WHAT TO DO: A single number is needed: how many lines of the data below contain "screenshot".

ENTRIES SHOWN:
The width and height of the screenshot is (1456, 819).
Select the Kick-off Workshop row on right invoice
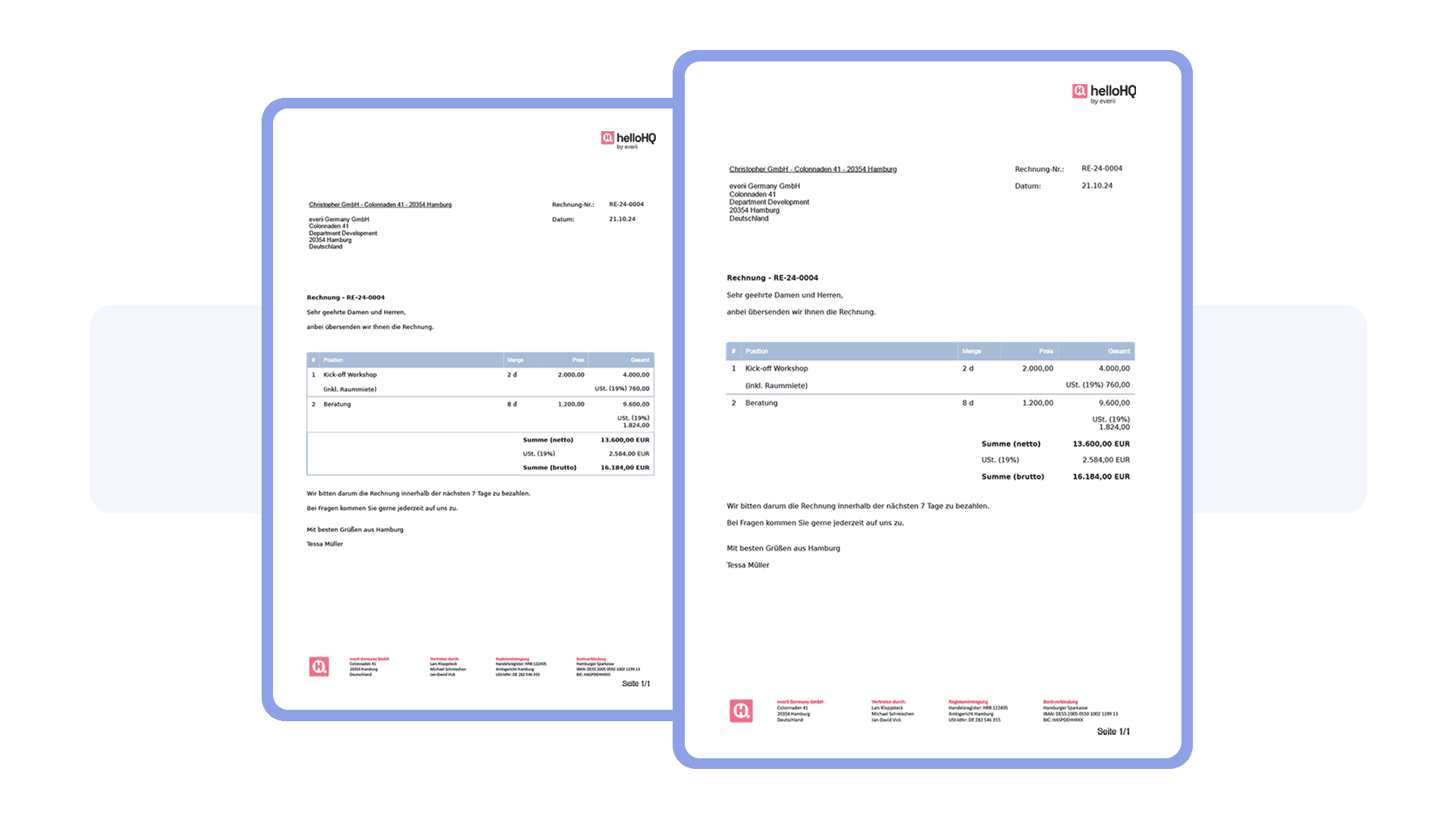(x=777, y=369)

* * *

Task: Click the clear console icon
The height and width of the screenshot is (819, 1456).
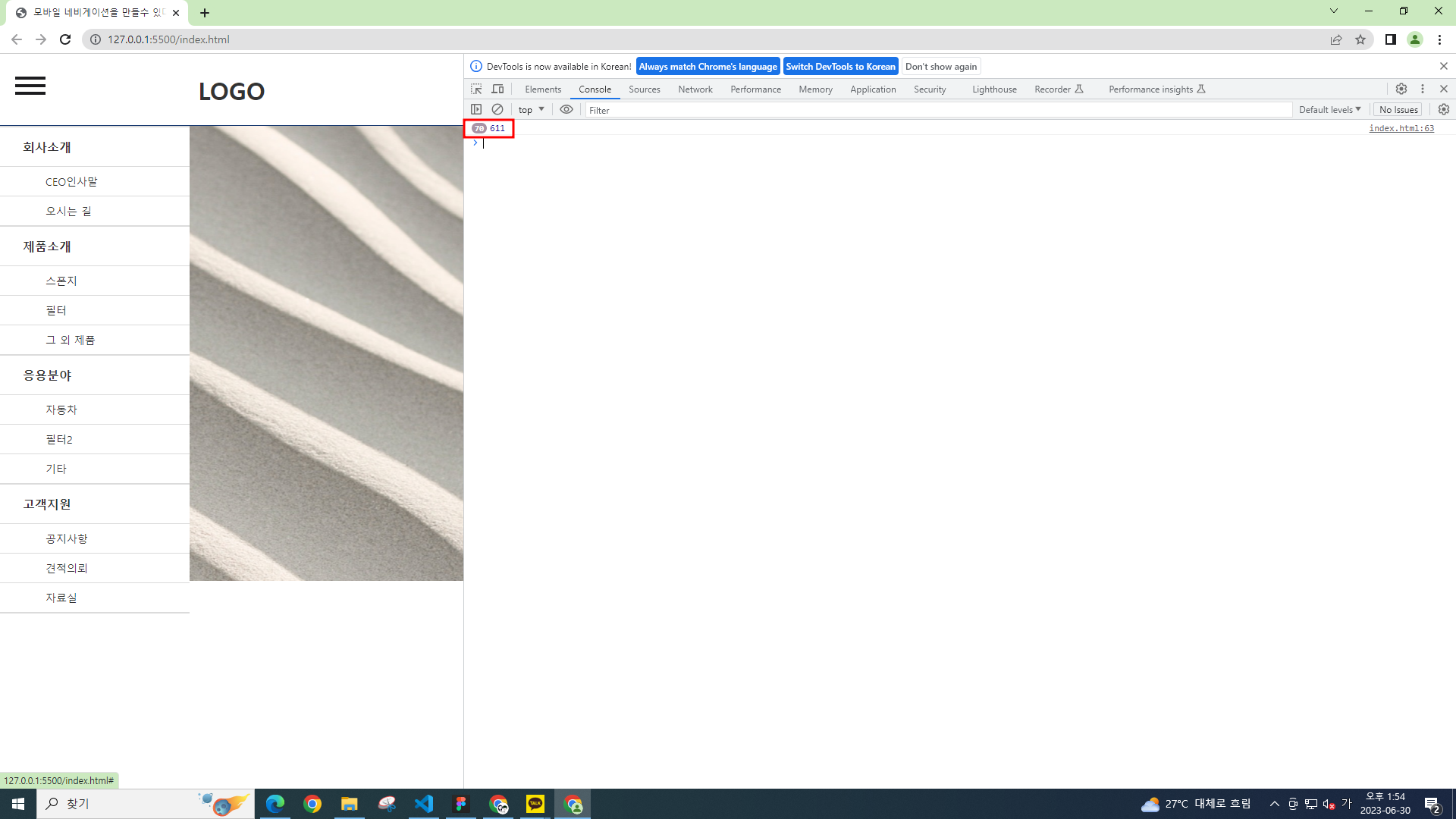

--

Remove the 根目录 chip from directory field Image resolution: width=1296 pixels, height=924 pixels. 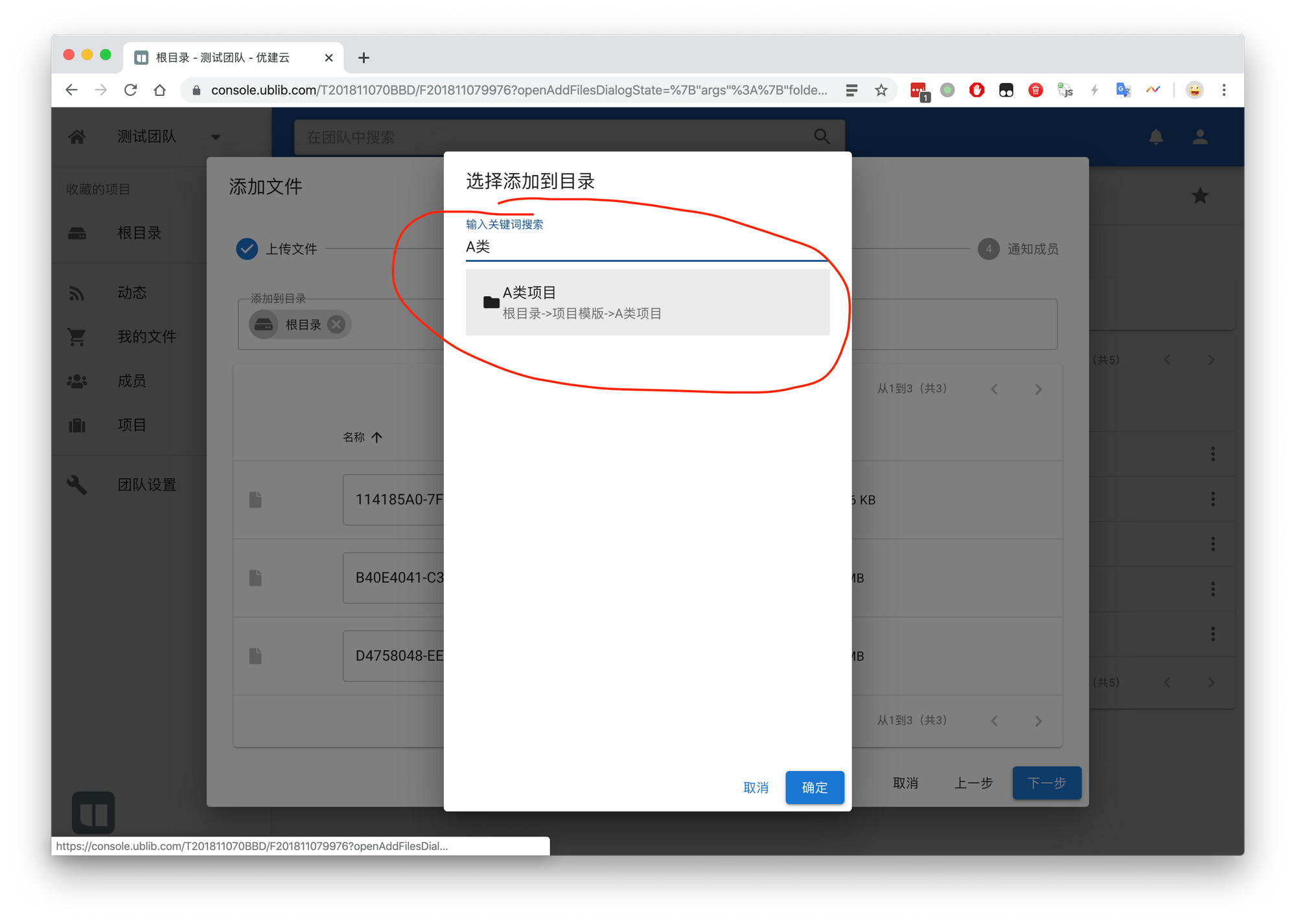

OUTPUT: 2